WHAT YOU ARE ASKED TO DO
Which rows contain the word "Switch"? Copy each of those rows in full, treating case as significant.

-- start of RECORDS SUPPLIED --

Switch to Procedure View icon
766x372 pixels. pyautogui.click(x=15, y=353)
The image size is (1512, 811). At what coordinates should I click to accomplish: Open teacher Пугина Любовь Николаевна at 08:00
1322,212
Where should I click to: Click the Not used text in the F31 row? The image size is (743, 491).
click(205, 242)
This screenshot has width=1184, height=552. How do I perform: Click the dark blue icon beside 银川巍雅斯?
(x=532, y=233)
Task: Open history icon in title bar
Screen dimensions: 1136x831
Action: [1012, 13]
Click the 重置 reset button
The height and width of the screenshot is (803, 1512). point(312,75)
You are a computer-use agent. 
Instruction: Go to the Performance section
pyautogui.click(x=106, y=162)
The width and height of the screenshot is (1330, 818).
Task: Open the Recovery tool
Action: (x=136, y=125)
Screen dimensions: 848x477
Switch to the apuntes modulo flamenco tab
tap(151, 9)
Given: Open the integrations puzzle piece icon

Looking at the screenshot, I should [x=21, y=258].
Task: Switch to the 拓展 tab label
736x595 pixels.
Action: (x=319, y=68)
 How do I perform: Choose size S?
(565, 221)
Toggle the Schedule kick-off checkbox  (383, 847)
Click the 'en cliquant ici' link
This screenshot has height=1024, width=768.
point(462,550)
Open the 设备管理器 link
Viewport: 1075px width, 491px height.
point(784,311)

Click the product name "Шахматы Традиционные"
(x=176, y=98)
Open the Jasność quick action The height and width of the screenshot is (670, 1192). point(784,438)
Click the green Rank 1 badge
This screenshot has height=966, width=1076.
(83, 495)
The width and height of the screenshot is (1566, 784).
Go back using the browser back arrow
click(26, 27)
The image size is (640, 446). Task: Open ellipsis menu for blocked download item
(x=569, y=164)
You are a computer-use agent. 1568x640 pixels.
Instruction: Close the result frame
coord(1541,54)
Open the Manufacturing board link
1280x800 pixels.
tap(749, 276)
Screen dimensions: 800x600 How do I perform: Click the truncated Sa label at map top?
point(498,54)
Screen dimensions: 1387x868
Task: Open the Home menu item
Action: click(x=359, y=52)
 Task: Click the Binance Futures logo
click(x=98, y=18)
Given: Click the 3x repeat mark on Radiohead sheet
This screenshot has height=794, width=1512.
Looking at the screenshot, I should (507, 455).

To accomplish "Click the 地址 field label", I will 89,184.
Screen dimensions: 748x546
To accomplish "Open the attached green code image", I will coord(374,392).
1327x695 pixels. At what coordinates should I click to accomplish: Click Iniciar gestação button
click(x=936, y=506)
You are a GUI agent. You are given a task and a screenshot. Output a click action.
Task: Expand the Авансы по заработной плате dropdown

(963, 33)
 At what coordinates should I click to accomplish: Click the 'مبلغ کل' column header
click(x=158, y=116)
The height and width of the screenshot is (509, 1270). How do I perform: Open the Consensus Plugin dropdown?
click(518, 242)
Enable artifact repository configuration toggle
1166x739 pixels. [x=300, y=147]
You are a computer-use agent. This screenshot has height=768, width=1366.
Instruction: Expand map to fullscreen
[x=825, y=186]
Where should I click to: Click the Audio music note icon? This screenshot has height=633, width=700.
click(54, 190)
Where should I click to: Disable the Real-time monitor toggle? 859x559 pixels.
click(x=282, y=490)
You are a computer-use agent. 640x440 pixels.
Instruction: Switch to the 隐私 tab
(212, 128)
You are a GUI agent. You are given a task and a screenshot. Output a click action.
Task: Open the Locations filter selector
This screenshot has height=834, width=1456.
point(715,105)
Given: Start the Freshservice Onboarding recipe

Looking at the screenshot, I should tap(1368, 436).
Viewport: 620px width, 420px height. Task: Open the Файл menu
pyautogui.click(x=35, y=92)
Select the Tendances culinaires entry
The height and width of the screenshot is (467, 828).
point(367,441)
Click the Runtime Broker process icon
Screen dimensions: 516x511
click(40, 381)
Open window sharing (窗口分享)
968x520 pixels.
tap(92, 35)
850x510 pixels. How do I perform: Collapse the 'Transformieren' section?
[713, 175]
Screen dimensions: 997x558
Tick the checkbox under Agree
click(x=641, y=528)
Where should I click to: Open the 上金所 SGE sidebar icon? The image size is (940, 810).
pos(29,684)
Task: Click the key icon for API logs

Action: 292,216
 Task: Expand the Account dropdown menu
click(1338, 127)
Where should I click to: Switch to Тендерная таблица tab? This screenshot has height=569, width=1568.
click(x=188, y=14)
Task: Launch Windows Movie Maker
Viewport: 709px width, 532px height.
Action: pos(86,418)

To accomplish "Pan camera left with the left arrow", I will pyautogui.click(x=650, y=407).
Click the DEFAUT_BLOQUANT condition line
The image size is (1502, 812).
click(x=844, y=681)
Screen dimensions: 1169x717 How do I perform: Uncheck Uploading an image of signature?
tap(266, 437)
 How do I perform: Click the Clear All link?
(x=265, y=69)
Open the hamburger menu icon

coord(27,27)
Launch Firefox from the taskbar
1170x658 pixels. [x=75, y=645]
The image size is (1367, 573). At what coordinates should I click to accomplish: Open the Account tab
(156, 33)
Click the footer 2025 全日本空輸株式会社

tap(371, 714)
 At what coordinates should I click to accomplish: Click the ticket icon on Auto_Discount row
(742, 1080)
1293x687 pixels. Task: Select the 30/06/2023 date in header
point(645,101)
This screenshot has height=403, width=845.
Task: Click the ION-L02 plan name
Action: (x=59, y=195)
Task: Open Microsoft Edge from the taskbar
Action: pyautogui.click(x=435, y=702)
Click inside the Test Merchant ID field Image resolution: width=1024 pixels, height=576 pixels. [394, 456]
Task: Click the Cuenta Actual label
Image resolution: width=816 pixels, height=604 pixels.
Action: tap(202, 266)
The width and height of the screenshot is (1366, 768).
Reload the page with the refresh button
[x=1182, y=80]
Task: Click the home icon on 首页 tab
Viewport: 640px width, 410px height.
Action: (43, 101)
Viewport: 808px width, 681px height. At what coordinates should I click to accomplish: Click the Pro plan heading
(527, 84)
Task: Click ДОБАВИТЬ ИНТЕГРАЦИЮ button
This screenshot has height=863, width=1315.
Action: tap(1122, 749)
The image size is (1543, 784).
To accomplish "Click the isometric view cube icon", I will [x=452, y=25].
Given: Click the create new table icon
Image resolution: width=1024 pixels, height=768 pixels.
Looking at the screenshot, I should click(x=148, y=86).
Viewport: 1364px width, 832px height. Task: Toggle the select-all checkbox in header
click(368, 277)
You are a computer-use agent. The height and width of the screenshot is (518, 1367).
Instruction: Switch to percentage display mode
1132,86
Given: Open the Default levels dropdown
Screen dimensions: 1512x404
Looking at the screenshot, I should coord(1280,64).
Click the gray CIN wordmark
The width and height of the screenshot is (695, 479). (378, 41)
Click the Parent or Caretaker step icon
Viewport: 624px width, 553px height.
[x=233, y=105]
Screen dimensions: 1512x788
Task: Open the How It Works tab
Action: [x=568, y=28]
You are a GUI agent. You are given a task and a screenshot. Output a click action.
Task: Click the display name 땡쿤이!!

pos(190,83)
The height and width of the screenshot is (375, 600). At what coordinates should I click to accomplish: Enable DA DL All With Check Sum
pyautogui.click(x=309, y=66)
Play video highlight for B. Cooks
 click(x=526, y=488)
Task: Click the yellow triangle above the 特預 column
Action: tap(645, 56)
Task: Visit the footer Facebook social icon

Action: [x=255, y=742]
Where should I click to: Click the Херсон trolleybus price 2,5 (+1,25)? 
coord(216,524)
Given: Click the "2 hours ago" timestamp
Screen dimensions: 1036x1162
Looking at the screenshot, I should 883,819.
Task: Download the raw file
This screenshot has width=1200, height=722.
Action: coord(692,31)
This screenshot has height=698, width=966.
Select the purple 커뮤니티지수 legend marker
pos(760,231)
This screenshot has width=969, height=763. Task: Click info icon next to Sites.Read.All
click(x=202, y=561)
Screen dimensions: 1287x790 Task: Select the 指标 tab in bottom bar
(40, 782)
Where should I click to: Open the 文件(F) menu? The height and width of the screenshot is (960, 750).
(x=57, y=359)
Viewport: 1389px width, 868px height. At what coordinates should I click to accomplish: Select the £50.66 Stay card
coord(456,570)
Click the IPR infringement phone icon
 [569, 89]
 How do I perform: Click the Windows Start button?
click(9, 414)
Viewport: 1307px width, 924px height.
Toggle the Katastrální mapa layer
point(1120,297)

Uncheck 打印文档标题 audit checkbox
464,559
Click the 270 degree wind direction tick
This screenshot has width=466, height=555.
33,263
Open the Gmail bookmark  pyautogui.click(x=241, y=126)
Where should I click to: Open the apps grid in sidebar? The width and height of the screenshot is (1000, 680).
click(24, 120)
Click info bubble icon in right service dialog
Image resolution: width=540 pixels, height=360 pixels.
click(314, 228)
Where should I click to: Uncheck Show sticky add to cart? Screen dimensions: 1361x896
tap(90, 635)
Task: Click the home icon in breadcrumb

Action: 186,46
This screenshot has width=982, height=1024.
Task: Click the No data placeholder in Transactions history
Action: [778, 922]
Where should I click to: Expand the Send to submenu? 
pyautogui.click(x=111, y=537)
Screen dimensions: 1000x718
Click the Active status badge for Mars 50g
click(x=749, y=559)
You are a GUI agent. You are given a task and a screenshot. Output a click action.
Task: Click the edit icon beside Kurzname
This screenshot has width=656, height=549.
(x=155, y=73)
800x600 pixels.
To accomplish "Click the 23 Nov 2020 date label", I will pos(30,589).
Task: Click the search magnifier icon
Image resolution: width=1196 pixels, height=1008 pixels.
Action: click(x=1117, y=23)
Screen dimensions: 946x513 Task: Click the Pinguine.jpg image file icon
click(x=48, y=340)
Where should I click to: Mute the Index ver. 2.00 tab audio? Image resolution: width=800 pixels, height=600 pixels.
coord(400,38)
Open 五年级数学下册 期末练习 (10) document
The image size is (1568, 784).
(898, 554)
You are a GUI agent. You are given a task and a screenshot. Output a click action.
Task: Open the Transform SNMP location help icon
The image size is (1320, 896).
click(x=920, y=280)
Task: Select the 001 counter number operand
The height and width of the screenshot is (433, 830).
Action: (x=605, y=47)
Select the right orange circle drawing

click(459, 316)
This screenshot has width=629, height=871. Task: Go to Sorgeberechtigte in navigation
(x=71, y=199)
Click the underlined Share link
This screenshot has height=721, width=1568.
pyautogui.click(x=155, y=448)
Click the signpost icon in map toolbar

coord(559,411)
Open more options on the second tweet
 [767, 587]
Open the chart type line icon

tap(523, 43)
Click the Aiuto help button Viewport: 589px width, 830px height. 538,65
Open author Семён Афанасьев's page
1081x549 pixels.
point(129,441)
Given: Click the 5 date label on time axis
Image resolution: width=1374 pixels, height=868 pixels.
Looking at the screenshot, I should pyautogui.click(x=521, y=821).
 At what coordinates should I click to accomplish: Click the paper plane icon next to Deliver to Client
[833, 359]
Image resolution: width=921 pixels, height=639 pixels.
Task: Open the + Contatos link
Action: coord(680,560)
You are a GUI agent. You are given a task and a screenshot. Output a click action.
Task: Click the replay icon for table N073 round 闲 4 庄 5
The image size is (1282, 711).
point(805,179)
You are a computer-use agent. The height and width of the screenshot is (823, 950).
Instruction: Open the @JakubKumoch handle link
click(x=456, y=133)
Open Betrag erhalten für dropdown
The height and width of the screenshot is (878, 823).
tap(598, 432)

-- end of RECORDS SUPPLIED --

EXERCISE RESPONSE
Switch to Procedure View icon
Switch to the apuntes modulo flamenco tab
Task: Switch to the 拓展 tab label
Instruction: Switch to the 隐私 tab
Where should I click to: Switch to Тендерная таблица tab? This screenshot has height=569, width=1568.
Instruction: Switch to percentage display mode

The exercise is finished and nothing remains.